Un terrain favorable au recours au prix de transfert et au rapatriement des bénéfices vers les maisons mères. Pour exemple, Sanofi s’apprêterait à céder, dans les prochains mois, deux usines et à ouvrir un bureau commercial à vocation régionale.
Parmi les données relevées par les enquêteurs du cabinet SIS Consultants figure une importante anomalie qui, si elle était vérifiée, devrait alerter les autorités publiques. Il s’agit de la surévaluation des prévisions de ventes annuelles de certains produits.
Citant un ancien cadre, le cabinet explique que le laboratoire en question passe commande pour une quantité majorée qui sera réceptionnée et payée. Mais la commande comprend deux parties : l’une, correspondant aux prévisions réelles annuelles de ventes, aurait une date de péremption normale et éloignée ; l’autre serait constituée du même médicament, mais à la limite de la date de péremption.
Cette dernière est stockée avant d’être détruite par incinération. Après information des autorités sanitaires, le jeu consiste à déduire la valeur correspondant aux médicaments détruits des résultats financiers annuels. Ce qui permet de « rapatrier les bénéfices et de réaliser d’intelligentes évasions fiscales ».
Un secteur à vocation sociale
Réfutant ces pratiques qualifiées d’« allégations non fondées », les industriels réitèrent leur volonté d’éviter la polémique et réclament la tenue d’« Assises de la profession ». «L’industrie pharmaceutique devrait, à l’instar des autres activités, avoir ses assises.
Ce serait l’occasion, pour l’ensemble des parties prenantes et notamment les multinationales, de débattre sur la contribution et les solutions à envisager pour le développement de ce secteur à vocation sociale », soutient un responsable de laboratoire.
Etant entendu que la grande priorité pour le Maroc reste la facilitation de l’accès des populations aux soins, un des dossiers chauds à traiter par le prochain gouvernement.

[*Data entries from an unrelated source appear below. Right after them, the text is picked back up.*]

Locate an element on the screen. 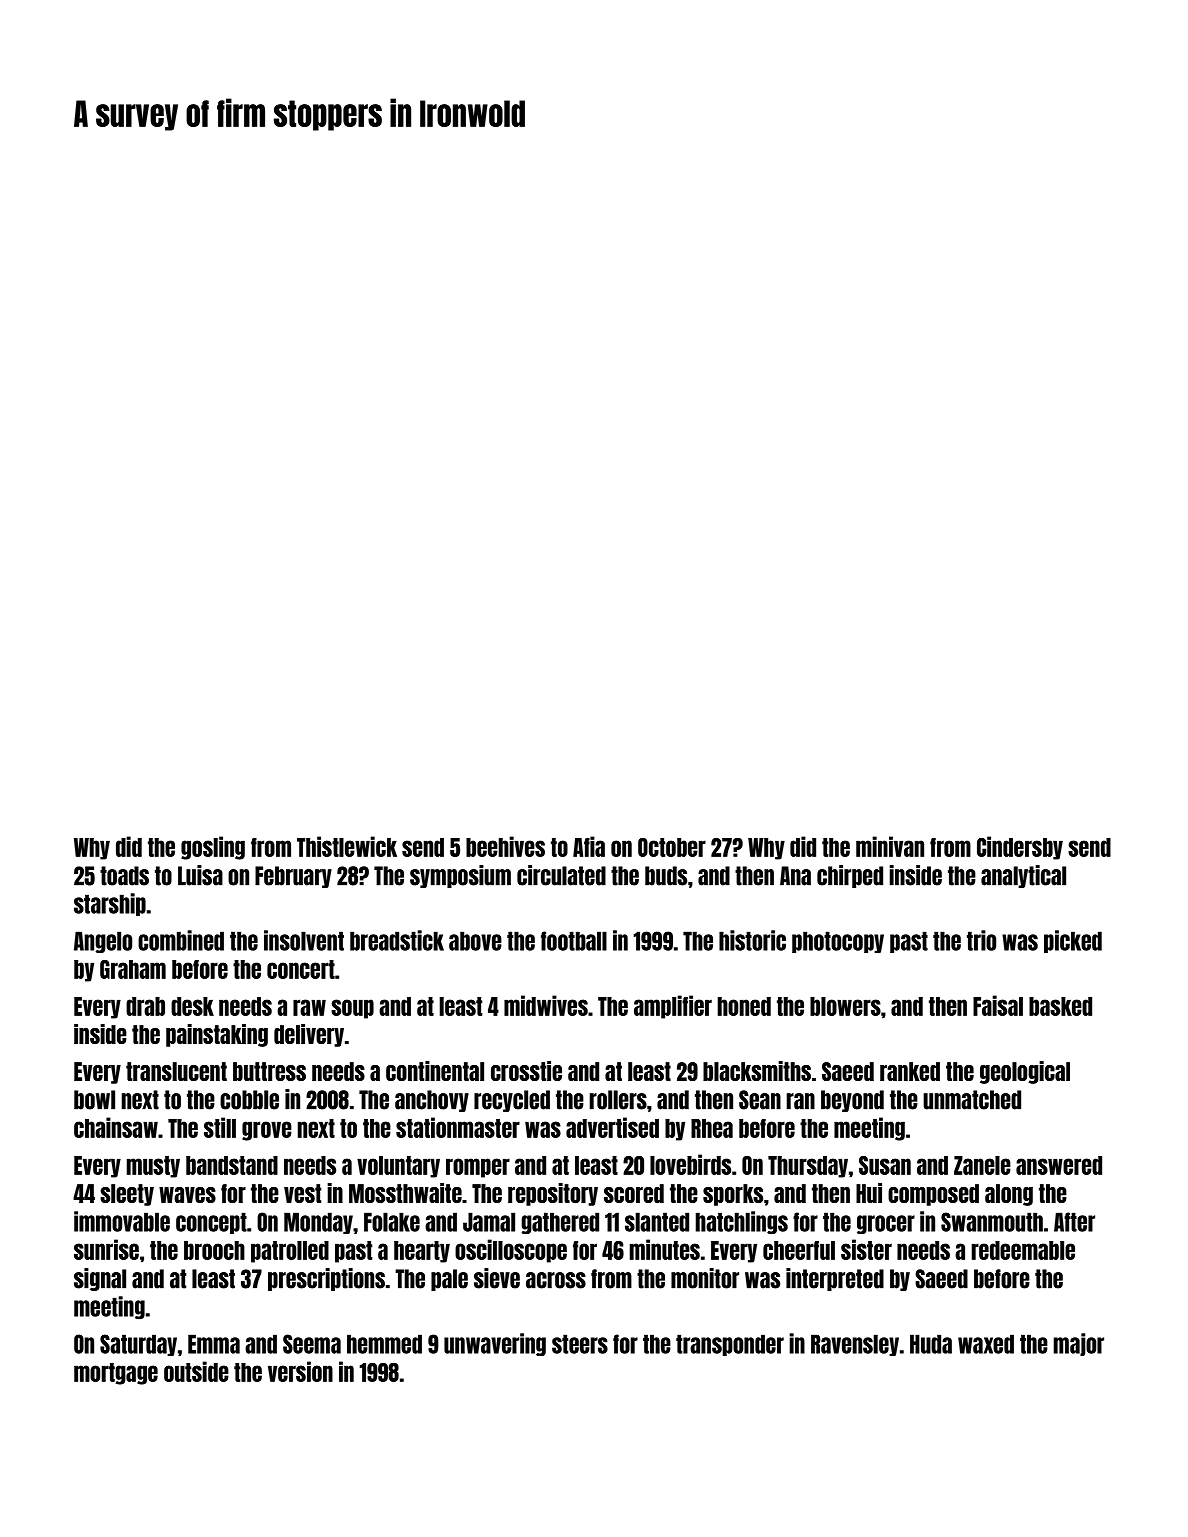 This screenshot has height=1537, width=1188. geological is located at coordinates (1025, 1072).
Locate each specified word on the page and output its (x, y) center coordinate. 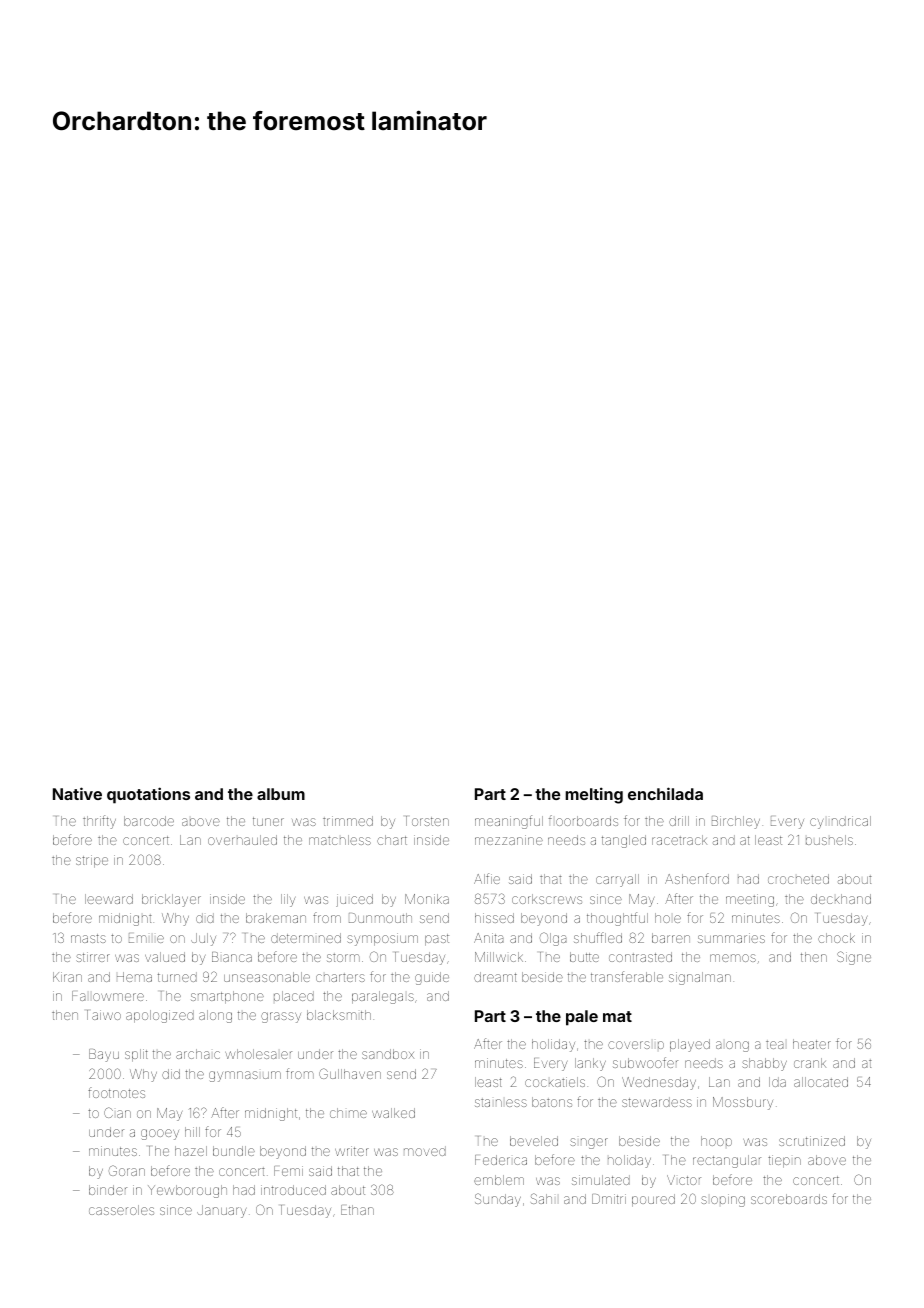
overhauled (242, 840)
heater (812, 1044)
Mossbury (743, 1103)
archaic (198, 1054)
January (221, 1211)
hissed (494, 918)
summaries (731, 938)
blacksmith (339, 1015)
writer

La future équipe aura du pain sur la planche pour faire toute la lumière sur ces pratiques douteuses si elles étaient confirmées.
Quoi qu’il en soit, si les laboratoires épinglés par le rapport du Conseil de la Concurrence continuent de faire profil bas, cela confortera les conclusions de SIS Consultants. Et leur image s’en trouvera sérieusement écornée.